Dr. Tom Shimabukuro:
“Let me walk you through the life cycle of a VAERS report. The timeline begins with a person getting vaccinated and experiencing an adverse health event. Then, the patient, parent, or healthcare provider reports that adverse event to VAERS. Some of these adverse events might be true adverse reactions caused by the vaccine, and some might be coincidental health events. VAERS cannot determine cause and effect.
But, it can monitor for unusual reporting patterns that may lead us to believe we have a potential safety problem. We refer to these data as safety signals. When we detect a safety signal, we do further assessment in the VAERS system to determine if that safety signal merits further evaluation. If it does, we can go to a more robust system like the Vaccine Safety Datalink to further assess whether or not that’s a true signal, and we can then characterize the risk if it is a true signal.

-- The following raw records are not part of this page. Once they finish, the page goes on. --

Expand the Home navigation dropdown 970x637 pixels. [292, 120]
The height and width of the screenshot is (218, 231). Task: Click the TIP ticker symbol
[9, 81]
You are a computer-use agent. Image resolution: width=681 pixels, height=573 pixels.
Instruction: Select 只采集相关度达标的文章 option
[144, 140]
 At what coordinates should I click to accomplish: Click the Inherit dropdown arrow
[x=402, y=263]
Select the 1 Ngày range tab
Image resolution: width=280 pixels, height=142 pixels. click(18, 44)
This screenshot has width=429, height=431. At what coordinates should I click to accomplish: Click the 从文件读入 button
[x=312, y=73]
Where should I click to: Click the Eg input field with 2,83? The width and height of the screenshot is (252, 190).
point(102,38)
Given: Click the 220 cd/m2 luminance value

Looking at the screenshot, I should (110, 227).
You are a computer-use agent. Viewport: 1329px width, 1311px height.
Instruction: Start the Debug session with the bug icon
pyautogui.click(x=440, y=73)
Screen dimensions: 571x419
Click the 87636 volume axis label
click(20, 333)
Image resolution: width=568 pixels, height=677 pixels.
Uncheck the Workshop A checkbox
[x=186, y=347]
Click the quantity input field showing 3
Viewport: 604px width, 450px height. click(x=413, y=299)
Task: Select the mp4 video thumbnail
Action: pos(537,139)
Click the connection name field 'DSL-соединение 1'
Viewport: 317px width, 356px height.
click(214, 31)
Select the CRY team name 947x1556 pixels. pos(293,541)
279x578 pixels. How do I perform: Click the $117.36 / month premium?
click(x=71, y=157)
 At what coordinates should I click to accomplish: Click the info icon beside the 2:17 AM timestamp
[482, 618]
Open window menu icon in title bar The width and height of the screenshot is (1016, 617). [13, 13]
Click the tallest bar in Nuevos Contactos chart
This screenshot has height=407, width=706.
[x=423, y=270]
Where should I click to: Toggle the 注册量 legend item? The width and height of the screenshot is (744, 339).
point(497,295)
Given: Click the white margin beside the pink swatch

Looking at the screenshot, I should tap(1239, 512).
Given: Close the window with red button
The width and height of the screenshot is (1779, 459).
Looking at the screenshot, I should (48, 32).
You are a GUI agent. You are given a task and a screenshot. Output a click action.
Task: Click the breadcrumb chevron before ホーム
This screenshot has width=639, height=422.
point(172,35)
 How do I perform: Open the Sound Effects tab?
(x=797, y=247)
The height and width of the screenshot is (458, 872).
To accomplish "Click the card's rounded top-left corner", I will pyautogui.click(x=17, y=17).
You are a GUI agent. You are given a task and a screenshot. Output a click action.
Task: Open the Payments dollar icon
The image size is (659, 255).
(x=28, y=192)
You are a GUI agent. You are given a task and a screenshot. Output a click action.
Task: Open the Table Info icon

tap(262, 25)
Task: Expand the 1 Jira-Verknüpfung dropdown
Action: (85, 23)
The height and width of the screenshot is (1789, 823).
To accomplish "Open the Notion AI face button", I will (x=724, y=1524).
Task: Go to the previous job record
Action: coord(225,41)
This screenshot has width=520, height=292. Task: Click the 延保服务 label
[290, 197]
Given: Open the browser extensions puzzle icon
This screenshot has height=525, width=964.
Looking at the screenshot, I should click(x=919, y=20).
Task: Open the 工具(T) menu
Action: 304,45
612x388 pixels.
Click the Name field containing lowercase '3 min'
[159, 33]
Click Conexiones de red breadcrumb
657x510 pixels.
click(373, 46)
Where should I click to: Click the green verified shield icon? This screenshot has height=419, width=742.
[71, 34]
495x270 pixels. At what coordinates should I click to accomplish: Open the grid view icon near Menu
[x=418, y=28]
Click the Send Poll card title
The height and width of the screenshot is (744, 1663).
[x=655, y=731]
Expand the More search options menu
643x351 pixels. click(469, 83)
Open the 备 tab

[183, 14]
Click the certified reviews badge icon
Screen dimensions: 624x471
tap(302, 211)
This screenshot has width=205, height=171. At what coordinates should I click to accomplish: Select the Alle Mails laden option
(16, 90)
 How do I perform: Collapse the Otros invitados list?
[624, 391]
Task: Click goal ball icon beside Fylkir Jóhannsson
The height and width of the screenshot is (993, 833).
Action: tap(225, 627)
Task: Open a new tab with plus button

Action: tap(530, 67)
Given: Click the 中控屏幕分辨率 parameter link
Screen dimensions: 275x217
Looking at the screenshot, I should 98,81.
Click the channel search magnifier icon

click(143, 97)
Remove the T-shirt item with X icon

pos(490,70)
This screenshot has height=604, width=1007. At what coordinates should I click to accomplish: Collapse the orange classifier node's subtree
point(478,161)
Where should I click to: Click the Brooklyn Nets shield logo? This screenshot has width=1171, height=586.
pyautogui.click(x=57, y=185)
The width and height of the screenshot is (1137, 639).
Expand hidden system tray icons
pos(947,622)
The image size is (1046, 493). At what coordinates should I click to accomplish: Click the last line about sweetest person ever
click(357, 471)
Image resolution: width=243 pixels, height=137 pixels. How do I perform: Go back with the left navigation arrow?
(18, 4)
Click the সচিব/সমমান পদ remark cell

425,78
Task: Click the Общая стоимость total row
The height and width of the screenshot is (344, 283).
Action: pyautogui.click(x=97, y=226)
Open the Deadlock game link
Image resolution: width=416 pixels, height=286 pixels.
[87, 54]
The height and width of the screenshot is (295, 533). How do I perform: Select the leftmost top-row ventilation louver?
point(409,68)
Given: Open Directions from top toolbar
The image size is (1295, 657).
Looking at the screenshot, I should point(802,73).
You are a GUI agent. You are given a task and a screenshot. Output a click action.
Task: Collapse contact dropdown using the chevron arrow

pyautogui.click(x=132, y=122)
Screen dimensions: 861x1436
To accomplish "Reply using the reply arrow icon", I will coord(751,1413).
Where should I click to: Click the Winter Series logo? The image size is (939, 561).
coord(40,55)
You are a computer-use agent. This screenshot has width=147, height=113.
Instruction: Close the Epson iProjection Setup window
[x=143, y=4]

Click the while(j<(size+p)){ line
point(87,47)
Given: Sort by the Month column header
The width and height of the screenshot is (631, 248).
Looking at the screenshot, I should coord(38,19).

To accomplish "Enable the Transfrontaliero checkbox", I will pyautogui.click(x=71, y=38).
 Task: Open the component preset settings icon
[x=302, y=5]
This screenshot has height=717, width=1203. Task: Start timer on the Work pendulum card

I think one of the biggest misconceptions about VAERS is that reports to VAERS equate to true adverse reactions. But, again, some of these reports to VAERS likely are true adverse reactions, and many of them are likely coincidental health events and not related to vaccination. Moreover, there are many reasons why there may be more reporting for COVID-19 vaccines, but that doesn’t necessarily mean that the rate of adverse reactions is higher.
Also, there’s been a lot of public awareness and media awareness of the immunization program, which can result in reporting biases. Lastly, the CDC has done a lot of education and outreach to providers to encourage them to report to VAERS. So these are some of the reasons why we think there’s been a lot of reporting of adverse events to VAERS for COVID-19 vaccines. However, when we look at the patterns of reports, they appear to be generally similar to those of other vaccines that are routinely administered in the United States.”
Responses have been condensed and lightly edited.